═══ Исходный текст
Его лицо, худое и бледное в то время, было очень приятным: с тех пор он располнел — что его не красит; ибо нужно верить, что такой человек терзаем собственным характером, чтобы хоть сколько-нибудь терпеть страдания, которые этот характер причиняет другим. Поскольку он невысок ростом, а талия у него очень длинная, он выглядел гораздо выгоднее верхом, чем пешком; во всех отношениях это война, и только война, к которой он пригоден. Его манера в обществе скованна, но не робка; она презрительна, когда он настороже, и вульгарна, когда он чувствует себя непринужденно; его вид презрения идет ему больше всего, и поэтому он не скупится на его использование. Он уже тогда находил удовольствие в том, чтобы ставить людей в неловкое положение, говоря неприятные вещи: искусство, которое он с тех пор превратил в систему, как и все другие методы подчинения людей путем их унижения.

ПРИМЕЧАНИЯ:

[47] Из «Размышлений о Французской революции». Это произведение было опубликовано только в 1818 году, через три года после ссылки Наполеона на остров Святой Елены. Английский перевод появился в 1819 году.

ВИКОНТ ДЕ ШАТОБРИАН

Родился во Франции в 1768 году, умер в 1848 году; поступил на французскую военную службу в 1786 году; путешествовал по Америке в 1791–1792 годах; эмигрировал в Англию, где в 1797 году опубликовал свое «Историческое, политическое и моральное эссе»; вернулся во Францию в 1800 году; обратился в католическую веру после смерти матери; опубликовал в 1802 году «Гений христианства»; назначен Наполеоном секретарем миссии в Риме в 1803 году, а позже министром в республике Вале, но ушел в отставку в 1804 году после казни герцога Энгиенского; поддерживал Бурбонов в 1814 году; стал пэром Франции в 1815 году; посол в Англии в 1822 году; министр иностранных дел в 1823 году; опубликовал свои «Мемуары» в 1849–1850 годах.
══════
Что нужно сделать
A) Ответьте на вопросы по исходному тексту.
(i) В каком году было опубликовано произведение «Размышления о Французской революции»?
(ii) В какую страну эмигрировал виконт де Шатобриан?
(iii) В каком году Шатобриан стал министром иностранных дел?
B) Поменяйте в исходном тексте «секретарем миссии» на «советником миссии». Приведите фрагмент, начиная со слов «ВИКОНТ ДЕ ШАТОБРИАН» и продолжая до слов «в 1849–1850 годах.».
C) Продолжите исходный текст о виконте де Шатобриане, начав сразу после его последнего предложения.
═══ Материал
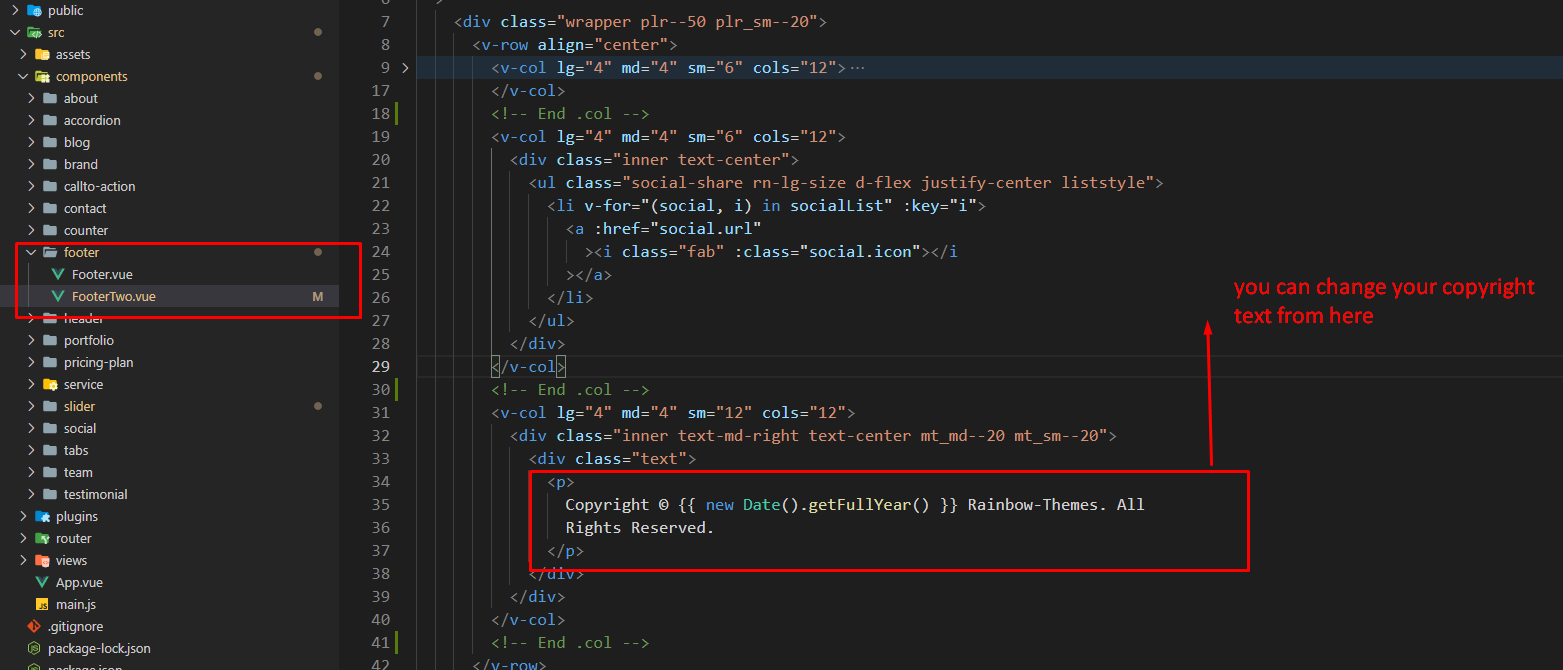Click the Vue icon beside FooterTwo.vue
Screen dimensions: 1563x670
click(x=58, y=297)
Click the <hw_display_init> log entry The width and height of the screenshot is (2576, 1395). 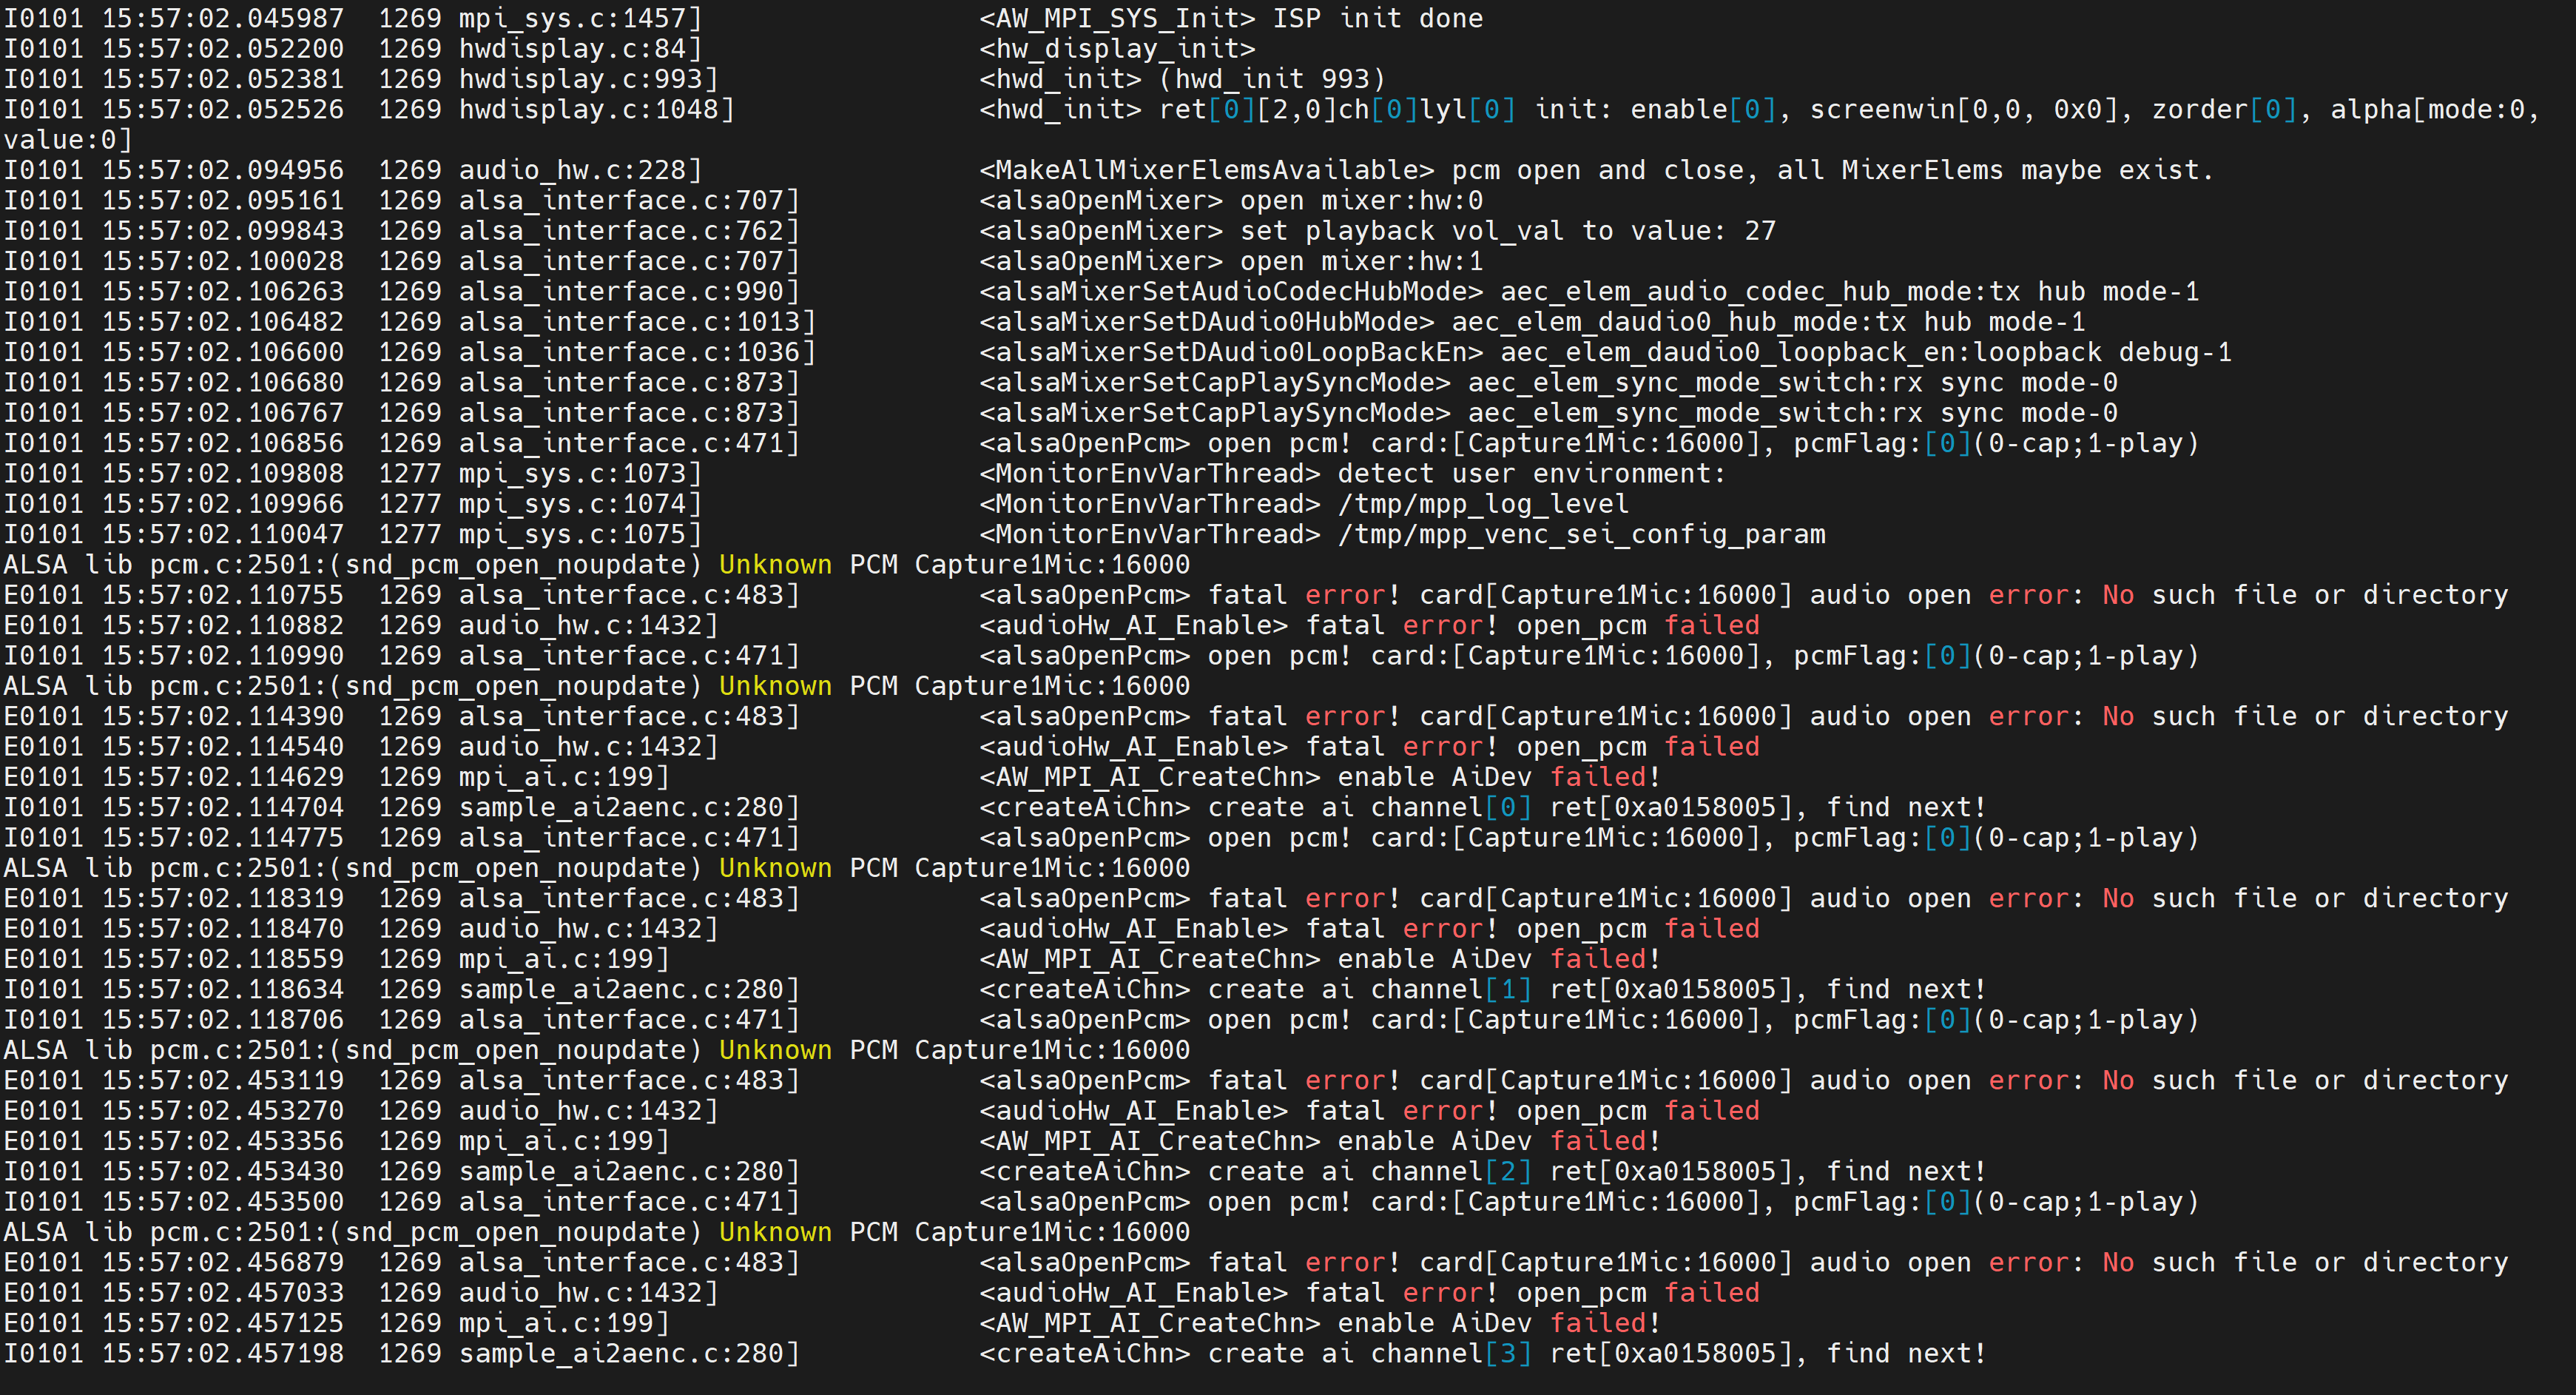point(1117,48)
══════
Ответы к заданию
A)
(i) Оно было опубликовано в 1818 году.
(ii) Он эмигрировал в Англию.
(iii) Он стал министром иностранных дел в 1823 году.

B)
ВИКОНТ ДЕ ШАТОБРИАН

Родился во Франции в 1768 году, умер в 1848 году; поступил на французскую военную службу в 1786 году; путешествовал по Америке в 1791–1792 годах; эмигрировал в Англию, где в 1797 году опубликовал свое «Историческое, политическое и моральное эссе»; вернулся во Францию в 1800 году; обратился в католическую веру после смерти матери; опубликовал в 1802 году «Гений христианства»; назначен Наполеоном советником миссии в Риме в 1803 году, а позже министром в республике Вале, но ушел в отставку в 1804 году после казни герцога Энгиенского; поддерживал Бурбонов в 1814 году; стал пэром Франции в 1815 году; посол в Англии в 1822 году; министр иностранных дел в 1823 году; опубликовал свои «Мемуары» в 1849–1850 годах.

C)
В АМЕРИКАНСКОМ ЛЕСУ [48]

Когда в своих путешествиях среди индейских племен Канады я покинул европейские жилища и оказался впервые один посреди океана лесов, имея, так сказать, всю природу распростертой у моих ног, во мне произошла странная перемена. В своего рода бреду, который охватил меня, я не следовал никакой дороге; я шел от дерева к дереву, то вправо, то влево, говоря себе: «Здесь больше нет дорог, которым нужно следовать, нет городов, нет тесных домов, нет президентов, республик или королей — прежде всего, нет больше законов и нет больше людей». Людей! Да, несколько добрых дикарей, которым не было дела до меня, а мне до них; которые, как и я, бродили свободно, куда вели их прихоти, ели, когда им хотелось, спали, когда и где им было угодно. И чтобы проверить, действительно ли я утвердился в своих первоначальных правах, я предавался тысяче актов эксцентричности, которые приводили в ярость высокого голландца, бывшего моим проводником, и который в душе считал меня сумасшедшим.

Вырвавшись из тиранического ярма общества, я понял тогда прелести той независимости природы, которая далеко превосходит все удовольствия, о которых может составить представление цивилизованный человек. Я понял, почему ни один дикарь не стал европейцем и почему многие европейцы стали дикарями; почему возвышенное «Рассуждение о неравенстве» так мало понято большинством наших философов. Невероятно, какими маленькими и уменьшенными казались мне нации и их самые хваленые институты; мне казалось, что я смотрю на царства земли через перевернутую подзорную трубу, или, скорее, что, сам став взрослым и возвышенным, я смотрел на остальную часть моей вырождающейся расы глазами гиганта.

Вы, кто желает писать о людях, идите в пустыни, станьте на мгновение дитям природы, и тогда — и только тогда — беритесь за перо.

Среди бесчисленных наслаждений этого путешествия одно особенно произвело яркое впечатление на мой ум.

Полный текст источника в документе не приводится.